When I first saw Spice World in 1998 my feelings were very positive. I remember laughing—like, a lot. I remember having a deep, deep respect for the film. And yeah, sure, I was 10 years old, but I wasn’t a goddamn gerbil. By then, I was a devoted fan and follower of South Park. Yet the reason I, and so many others my age, walked out of the movie with a shit-eating grin is due, at least in part, to celebrity worship. It’s the same reason I was blown away by the performances in Crossroads when I attended the premiere in New York. The Spice Girls were British. They were cool. They were provocative and rebellious. In ’98, I would have shimmied on over to London and straight into the Thames if the Spice Girls asked me to.

What’s more, there was no social media back then, as Heath makes abundantly clear in his Rolling Stone feature, when he recalls Mel B pointing to computer monitors and saying, “I want an internet. Can I have one of these?”—and most girls ages eight to 13 did not have particularly high standards when it came to getting a peek at celebrities’ personal lives. I was thrilled to get an alleged portrayal of the real Spice Girls, off-stage. I was content in my willful disregard of the fact that this was, after all, a movie with sets and a script and an alien scene.

It’s a rare breed of movie; as Peter Scheer, host of How Did This Get Made? explains, “Not all bad movies are entertaining. To be worthwhile, they require a sense that someone was actually trying.”

If there’s one thing I could take away from my conversations with the movie’s production designer, casting directors, and costume designer, it’s that these guys cared. Read up on Spice World and you’ll learn that the “Spice Force Five” is apparently based on a fictional TV pilot from Pulp Fiction [1994] and that Elvis Costello played the bartender who got about 45 seconds of screen time. Do some more digging and you’ll learn that there are scenes that reference Nightmare on Elm Street [1984] and Agatha Christie’s fictional character, Hercule Poirot.
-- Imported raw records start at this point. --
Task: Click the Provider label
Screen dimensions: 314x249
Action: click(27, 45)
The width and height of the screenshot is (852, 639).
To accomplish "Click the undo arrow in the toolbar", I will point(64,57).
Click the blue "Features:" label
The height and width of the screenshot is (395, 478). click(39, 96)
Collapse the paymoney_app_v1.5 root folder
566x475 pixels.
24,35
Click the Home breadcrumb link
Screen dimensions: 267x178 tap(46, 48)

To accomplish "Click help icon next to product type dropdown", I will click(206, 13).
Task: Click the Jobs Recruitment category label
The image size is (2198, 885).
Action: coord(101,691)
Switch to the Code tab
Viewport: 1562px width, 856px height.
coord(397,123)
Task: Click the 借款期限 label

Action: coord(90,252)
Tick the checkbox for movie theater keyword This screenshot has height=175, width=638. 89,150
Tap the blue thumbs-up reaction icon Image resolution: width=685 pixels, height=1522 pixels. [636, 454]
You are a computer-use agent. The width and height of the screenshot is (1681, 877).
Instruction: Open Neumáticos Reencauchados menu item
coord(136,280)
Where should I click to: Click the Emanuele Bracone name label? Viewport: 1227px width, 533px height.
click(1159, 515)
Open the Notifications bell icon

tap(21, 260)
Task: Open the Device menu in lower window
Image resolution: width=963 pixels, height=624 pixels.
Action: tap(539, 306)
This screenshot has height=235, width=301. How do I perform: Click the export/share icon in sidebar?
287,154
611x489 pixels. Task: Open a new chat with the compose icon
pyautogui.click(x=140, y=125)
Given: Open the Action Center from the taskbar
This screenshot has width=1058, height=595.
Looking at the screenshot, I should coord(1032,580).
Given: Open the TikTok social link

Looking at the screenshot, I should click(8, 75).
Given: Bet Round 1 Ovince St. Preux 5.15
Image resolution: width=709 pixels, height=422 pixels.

Like any solid cult film, Spice World is teeming with eerie backstories; jokes about Princess Diana and Gianni Versace had to be cut from the script at the last minute because of their untimely deaths. So too was English glam rock singer Gary Glitter’s scene cut from the movie—this, however, owing to his court trial over child pornography charges.

Spice World certainly does not have the best reputation among film buffs, but it also never purported to be something it’s not. Before the movie came out, Heath asked Mel B why they decided to make a movie when there are “far more terrible pop-star films than good ones.” “Because,” she responds, after sticking a bread roll down her shirt, “I’ve got a third tit.” And therein lies the genius of Spice World and the marketing around it. The movie has a blast without taking itself too seriously. It’s because it’s so inexplicably brainless that it’s also so fascinating and engrossing. A movie so bad that—dare I say it—it’s actually quite good.